この時期に決定された「村高」は、その後近世を通じて、新田の増加などの耕地面積の拡大といった場合を除き、ほとんど変更されなかった。このことは、非常に大きな意味がある。生産という局面からみれば、年貢収取の中核は、自ずから穀物生産部門になることは明らかなのであるが、その生産力の把握は、逆に年貢徴収量の上限を定めることにもなったわけである。検地によって定められた「村高」は、領主自身が実測したという認識のもとで確定されたために、その変更を主張する根拠を、領主自身が断っていた。品種改良・肥料の投下などによる土地生産性の向上や技術革新による生産力の上昇は、もはや領主自身の手による回収不能のシステムの中で、農民の手元に「作徳米」をもたらす以外の何ものでもなかった。

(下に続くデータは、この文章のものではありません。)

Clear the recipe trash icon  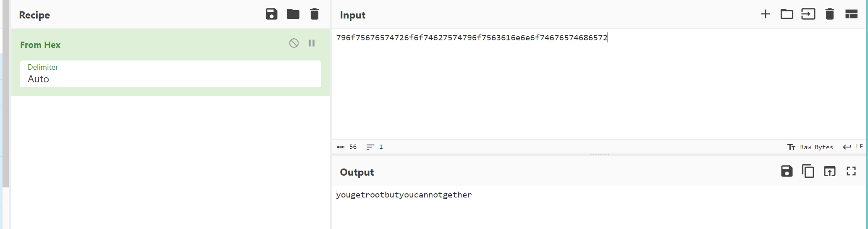coord(315,14)
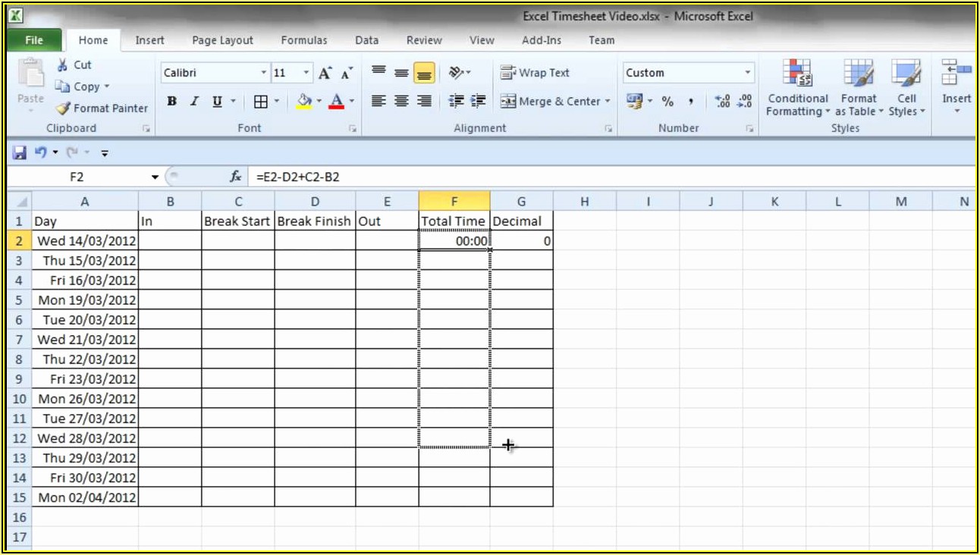Open the Conditional Formatting icon menu

coord(796,75)
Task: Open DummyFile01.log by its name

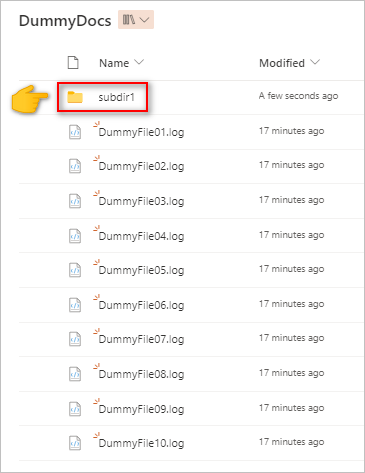Action: click(141, 132)
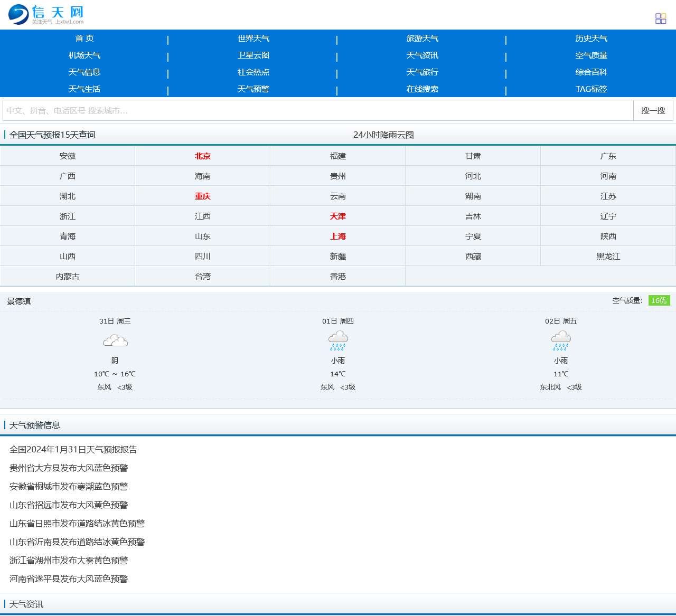Click the cloudy weather icon for 31日 周三
Viewport: 676px width, 616px height.
pyautogui.click(x=115, y=340)
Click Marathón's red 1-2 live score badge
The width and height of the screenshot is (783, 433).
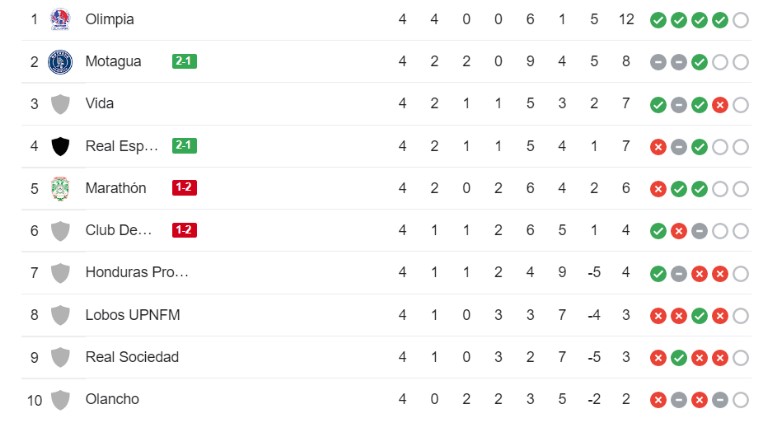click(184, 188)
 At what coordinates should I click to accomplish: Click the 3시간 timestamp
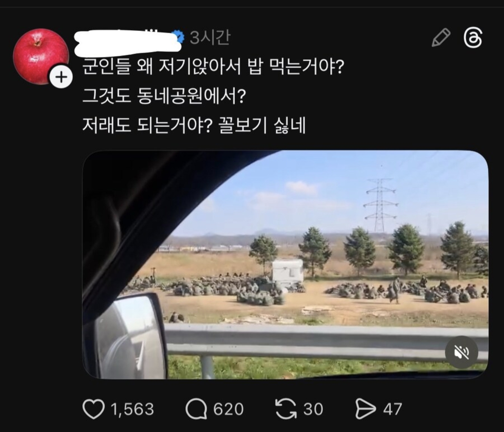210,37
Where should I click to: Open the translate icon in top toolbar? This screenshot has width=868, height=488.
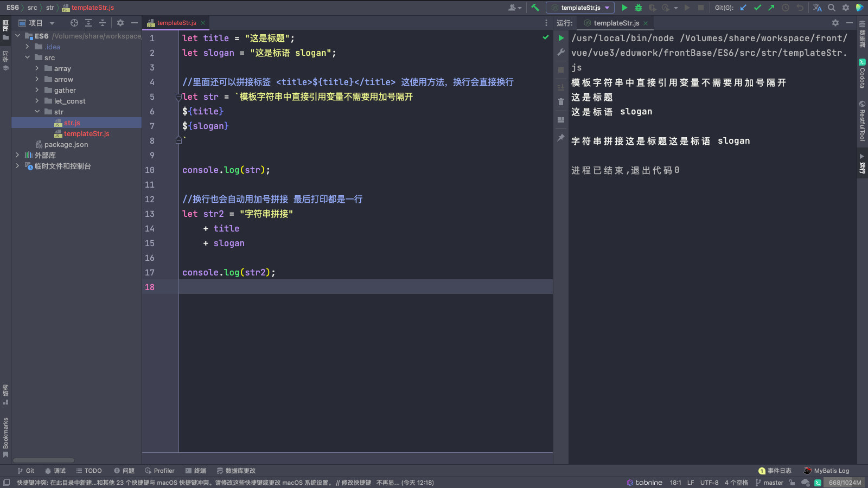pos(817,8)

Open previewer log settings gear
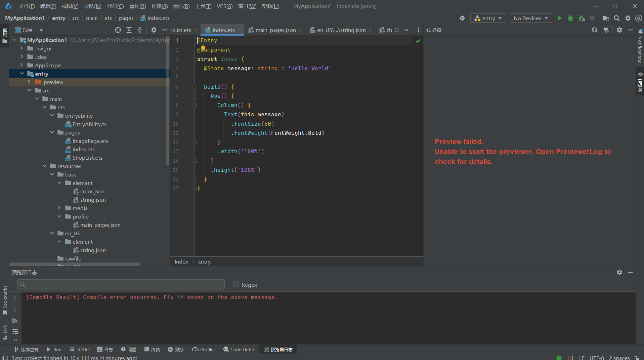tap(619, 272)
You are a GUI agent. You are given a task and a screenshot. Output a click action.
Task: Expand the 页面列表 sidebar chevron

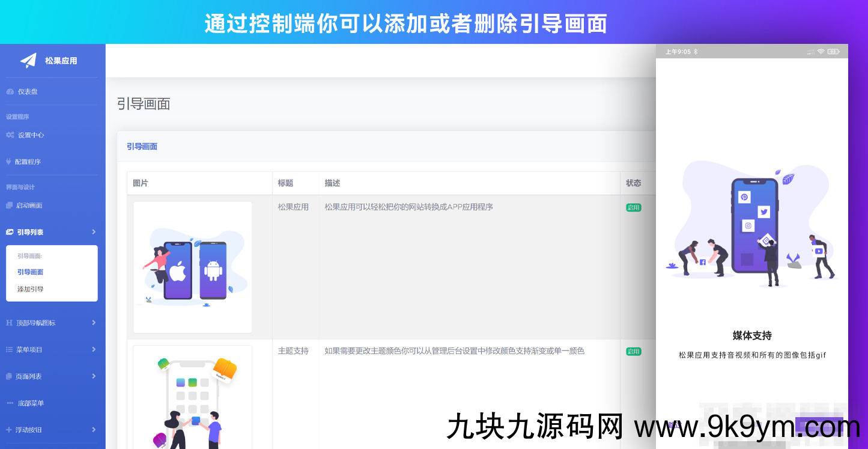coord(94,376)
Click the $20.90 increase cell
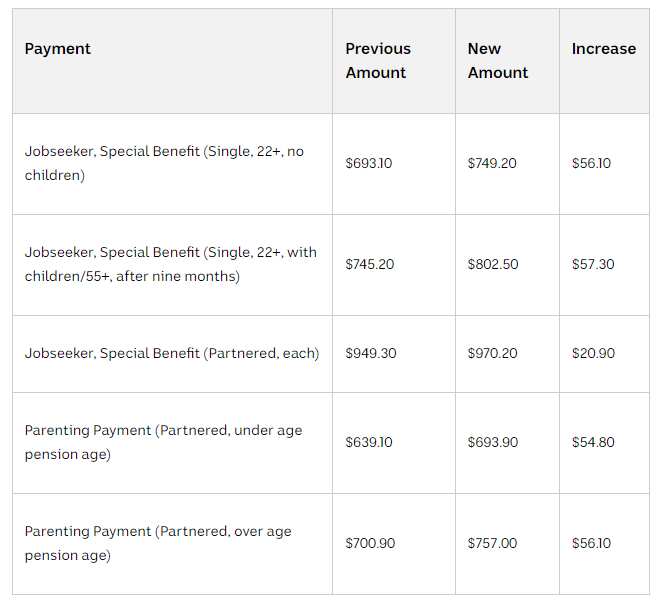 (x=593, y=354)
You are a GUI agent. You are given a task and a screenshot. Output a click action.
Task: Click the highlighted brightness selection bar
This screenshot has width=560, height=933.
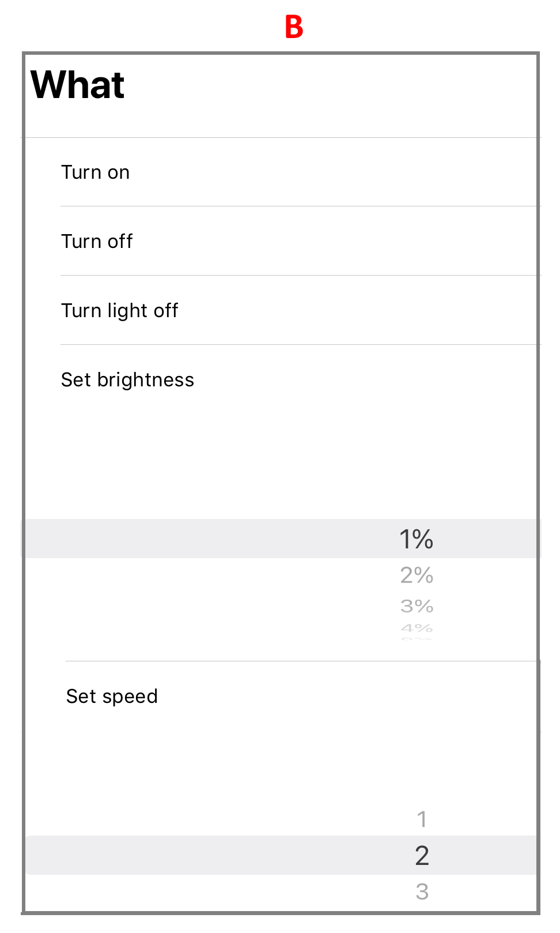[x=281, y=539]
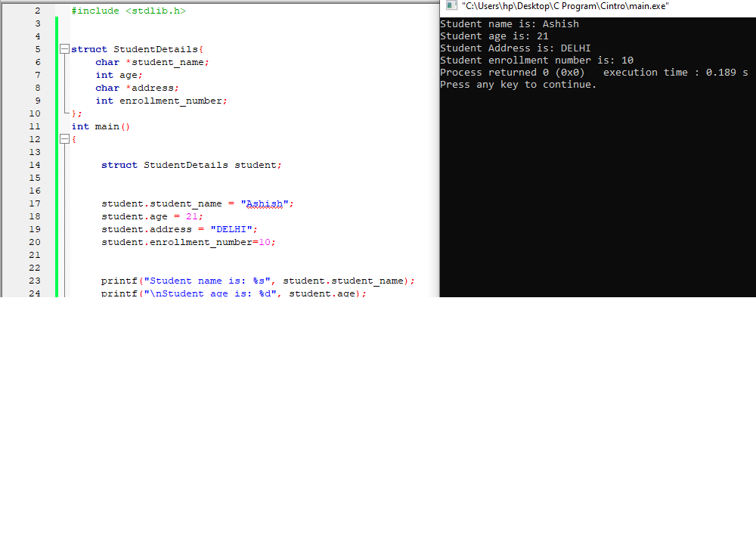Select line number 17 in the gutter
The width and height of the screenshot is (756, 540).
(x=35, y=203)
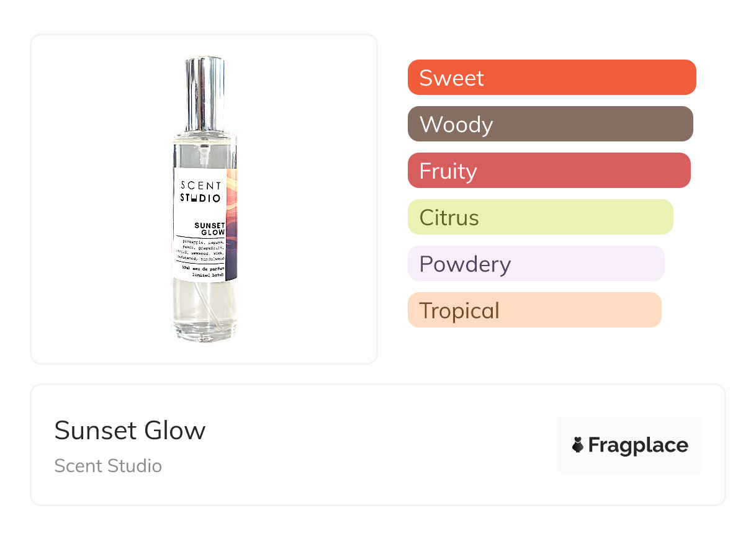Select the Fruity accord bar
The height and width of the screenshot is (536, 756).
click(x=549, y=171)
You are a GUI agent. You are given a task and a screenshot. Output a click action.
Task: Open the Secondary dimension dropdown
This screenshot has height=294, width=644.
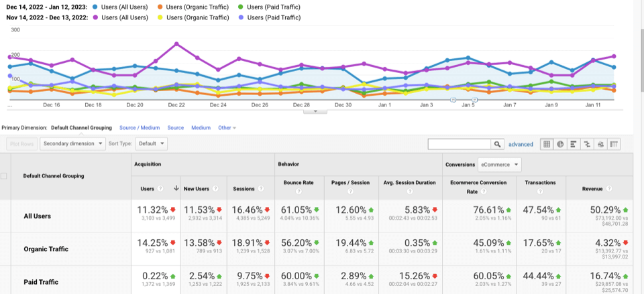pyautogui.click(x=73, y=143)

さらに、検地による村高および村の規模の確定は、年貢徴収という側面からみれば、農業以外の産業、すなわち手工業や流通部門といった、そもそも村に内在していた分野の生産を無視したものであった。これら諸部門は、近世の当初から年貢賦課の対象外とされたわけである。これは、まさに領主自身が自らの首を絞めるようなものであって、近世における幕府財政および領主財政逼迫の根本的な要因となったのであった。